Para os gamers e criadores de conteúdo, esse fluxo de caixa tem consequências indiretas mas palpáveis. Mais dinheiro na nuvem significa mais capacidade de pesquisa em machine learning, aceleradores de IA (GPUs e ASICs) e possivelmente ofertas de serviços voltados a jogos em nuvem, renderização remota e, claro, integrações a PCs Windows com Copilot integrado.
Copilot: de promessa a ponto fraco?
Se de um lado a nuvem engorda, do outro o Copilot passa por ventos contrários. Desde o lançamento comercial, apenas 4% dos 450 milhões de assinantes do Microsoft 365 aceitaram pagar pela versão com IA — ou seja, 20 milhões de usuários em abril de 2026. O número cresceu (eram 15 milhões em janeiro), mas ainda está longe da adoção em massa.
Entre desenvolvedores a situação é ainda mais crítica. Segundo a JetBrains, o share do GitHub Copilot despencou de 67% no início de 2025 para 29% em 2026, enquanto Claude Code (Anthropic) e Cursor (adquirido pela SpaceX) já empatam com 18% cada. O poder de fogo financeiro pós-IPO permitirá que essas soluções avancem rápido em recursos e talvez em preços mais agressivos, pressionando ainda mais o Copilot.
Imagem: Prest Gralla
Impactos para quem monta PC ou investe em hardware
Mais competição em IA costuma significar demanda explosiva por GPUs de última geração — e, consequentemente, escassez e preços voláteis no varejo. Nvidia, AMD e até Intel podem colher os frutos com maiores encomendas de chips H100, MI300X e Gaudi, respectivamente. Para o entusiasta que pensa em comprar uma placa de vídeo para jogos ou IA local, a dica é ficar de olho em estoques e promoções relâmpago (especialmente nos eventos Prime Day e Black Friday).

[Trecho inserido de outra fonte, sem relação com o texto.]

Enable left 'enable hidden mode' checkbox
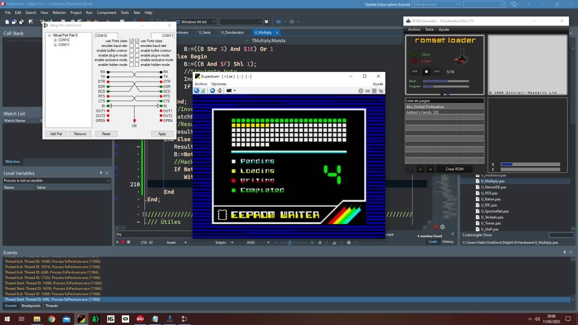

Além disso, as empresas recém-capitalizadas tendem a pressionar a oferta de cloud computing, o que pode baratear serviços de IA sob demanda. Isso abre caminho para desenvolvedores testarem modelos avançados sem necessidade de investir dezenas de milhares de reais em workstations robustas.
O que esperar nos próximos trimestres
• Volatilidade no mercado de ações: migração de capital pode pressionar a Microsoft no curto prazo.

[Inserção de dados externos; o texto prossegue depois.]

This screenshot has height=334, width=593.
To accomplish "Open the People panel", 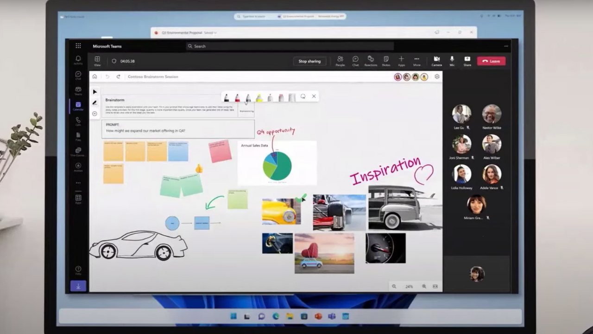I will coord(340,61).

• Reforço no Azure: receita garantida que pode financiar novos data centers e parcerias de hardware.
• Aperto na disputa por talento em IA: mais dinheiro na praça significa salários e aquisições agressivas.
• Produtos mais rápidos e baratos: competição costuma acelerar ciclos de inovação, o que pode resultar em notebooks e PCs com NPU embarcada e integrações nativas aos assistentes de IA.
No fim das contas, os IPOs trilionários prometem redesenhar o tabuleiro de IA: Microsoft se beneficia no back-end (Azure) e na participação societária em OpenAI, mas corre risco real de perder relevância no front-end (Copilot) caso não entregue avanços tangíveis a usuários e desenvolvedores. Para quem acompanha o mercado — seja para investir, seja para montar a próxima máquina gamer — vale acompanhar cada movimento das gigantes, porque ele pode reverberar nos preços de GPUs, serviços em nuvem e, claro, no software que usamos todos os dias.